French journalists criticized what they considered “the suppression of freedoms” by French President Emmanuel Macron and his government for controversial legislation, which they see as a grave violation of the freedom of the press.
The French Parliament is discussing a draft law on “comprehensive security”, which is a law that strengthens the powers of the police in surveillance and criminalizes the publication of pictures of its members during their intervention to control security.
Most of the unions in the media sector signed joint petitions protesting the law, especially Article 24.
This article restricts the publication of photos of police officers while they are working, and imposes a one-year prison sentence and a fine of 45,000 euros for anyone who publishes pictures of a policeman or gendarme “face or any identification mark” while performing his work with the aim of “inflicting physical or psychological harm on him.”
The bill also establishes a framework for the use of surveillance cameras and drones to combat terrorism and monitor demonstrations.
The protest situation escalated following the arrest of a journalist from the French Channel 3 (a public television channel) by the police for filming a demonstration, even after he presented the authorities with his media credentials, according to a statement by the channel’s director.
When Interior Minister Gerald Darmanan was asked about the incident at a press conference on Wednesday, he said that the journalist did not inform the police of his intention to cover the protest before doing so, adding that “if journalists cover the demonstrations, they should contact the authorities.”
French newspaper Le Monde said in an editorial that the new law “blatantly violates a democratic right.”
Liberation newspaper editor Dove Alfon said the French government’s campaign undermined Macron’s attempts to present himself as a global defender of press freedom.

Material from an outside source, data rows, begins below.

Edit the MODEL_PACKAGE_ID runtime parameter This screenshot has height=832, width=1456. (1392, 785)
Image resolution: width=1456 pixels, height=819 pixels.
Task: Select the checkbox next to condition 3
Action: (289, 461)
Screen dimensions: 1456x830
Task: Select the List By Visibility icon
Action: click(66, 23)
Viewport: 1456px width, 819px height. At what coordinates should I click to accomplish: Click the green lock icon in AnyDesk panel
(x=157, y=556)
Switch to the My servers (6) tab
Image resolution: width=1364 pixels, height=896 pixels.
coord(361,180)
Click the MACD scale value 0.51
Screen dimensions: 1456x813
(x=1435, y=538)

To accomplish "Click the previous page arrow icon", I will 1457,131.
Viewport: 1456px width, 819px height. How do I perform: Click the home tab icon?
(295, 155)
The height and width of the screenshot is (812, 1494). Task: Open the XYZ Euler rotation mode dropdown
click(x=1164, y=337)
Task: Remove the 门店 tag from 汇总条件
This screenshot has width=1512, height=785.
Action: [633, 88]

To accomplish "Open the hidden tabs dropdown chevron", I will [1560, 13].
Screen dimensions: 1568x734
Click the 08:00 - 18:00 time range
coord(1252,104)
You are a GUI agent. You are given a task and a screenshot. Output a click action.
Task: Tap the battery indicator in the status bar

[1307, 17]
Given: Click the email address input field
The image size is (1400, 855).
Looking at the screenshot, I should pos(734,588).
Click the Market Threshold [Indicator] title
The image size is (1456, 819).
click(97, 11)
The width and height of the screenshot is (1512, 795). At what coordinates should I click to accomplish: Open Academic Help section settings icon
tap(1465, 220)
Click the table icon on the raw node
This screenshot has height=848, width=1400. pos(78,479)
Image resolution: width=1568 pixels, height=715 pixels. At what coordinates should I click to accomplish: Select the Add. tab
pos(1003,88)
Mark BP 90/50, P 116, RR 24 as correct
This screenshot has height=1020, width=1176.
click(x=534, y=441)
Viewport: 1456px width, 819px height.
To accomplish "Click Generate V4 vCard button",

For his part, Edouie Plenelle, director of the French news site Media Part, said that the government is questioning the foundations of a free press in France, which are guaranteed by the law of 1881.
He added, “The forces that are trying to prevent the press from doing their work in covering state violence are not only the police, they are the state behind them.”
French legal scholars questioned the basis of this law, which they saw as a way for the government to try to avoid accountability, as the French constitutional expert Patrick Weil said, “If the law is passed, you will not be able to shoot a video showing the killing of George Floyd in France.”